Before installing, be comfortable sharing pension records, birth date, account balance, and contribution history with a local calculator. Use trusted dependency sources, verify policy parameter updates against official links, run without administrator privileges, and delete local tmp outputs when done.
Static analysis
No static analysis findings were reported for this release.
VirusTotal
VirusTotal findings are pending for this skill version.
Risk analysis
Artifact-based informational review of SKILL.md, metadata, install specs, static scan signals, and capability signals. ClawScan does not execute the skill or run runtime probes.
Users may install and run local software to process pension files and screenshots.
The skill discloses local dependency installation and local OCR/Python script execution. This is central to parsing uploaded pension data, but it affects the user's local environment.

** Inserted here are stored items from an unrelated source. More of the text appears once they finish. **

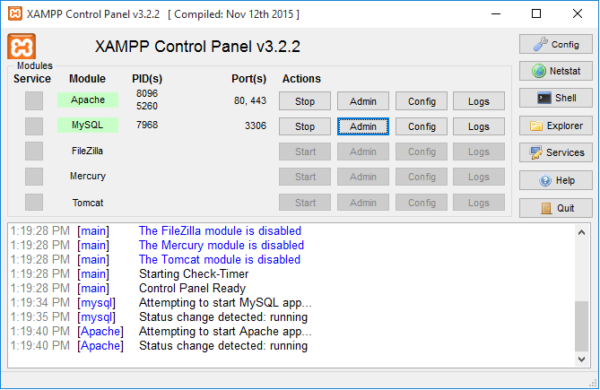The height and width of the screenshot is (390, 600).
Task: Click the title bar XAMPP small icon
Action: (x=15, y=14)
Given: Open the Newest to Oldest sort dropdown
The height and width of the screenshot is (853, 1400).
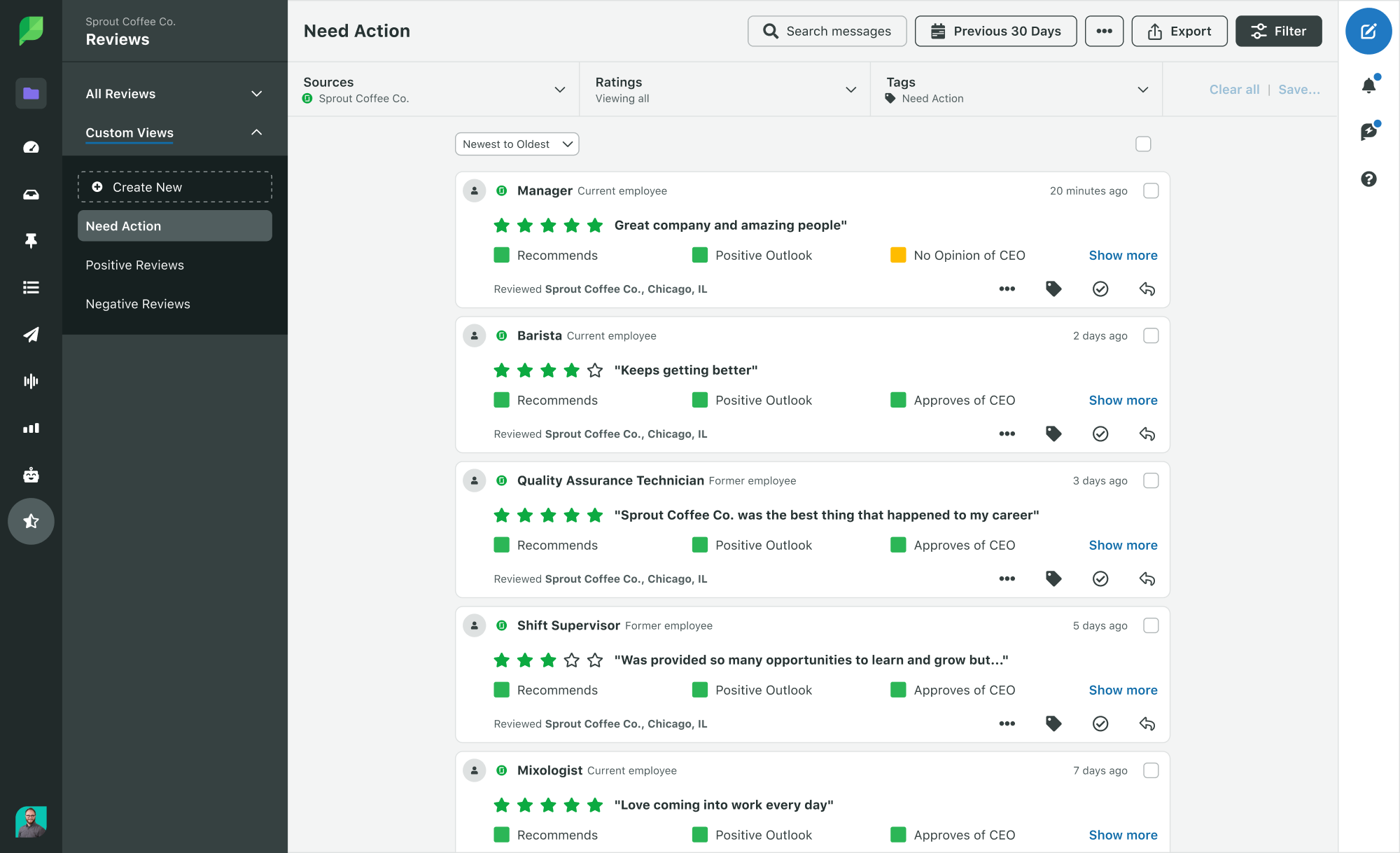Looking at the screenshot, I should pyautogui.click(x=516, y=144).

Python 依赖:见 `requirements.txt`(`pandas`、`openpyxl`)... OCR 二进制依赖:`tesseract-ocr`... `python3 -m pip install -r requirements.txt`
Install dependencies only from trusted sources, avoid running the skill with elevated privileges, and use a dedicated working directory.
Sensitive pension inputs and calculated results may remain on disk after the calculation is complete.
The pipeline persists imported user data, confirmation details, and pension results to local files. These outputs can contain sensitive personal and financial pension information.
INGEST_OUT="$WORK_DIR/ingested.json" ... CONFIRM_OUT="$WORK_DIR/confirmation_form.md" ... CALC_OUT="$WORK_DIR/result.json"
Store outputs in a private folder, do not include unnecessary personal data, and delete temporary files when finished.
Incorrect or unverified parameter updates could affect future pension estimates produced by the skill.
The updater can persist user-supplied policy parameters into the skill's local parameter file, which can influence later calculations.
obj.setdefault("pension_base_by_year", {})[y] = round2(args.pension_base) ... save_json(params_path, obj)Only update parameters from official Beijing policy sources and keep a record of the source and date used.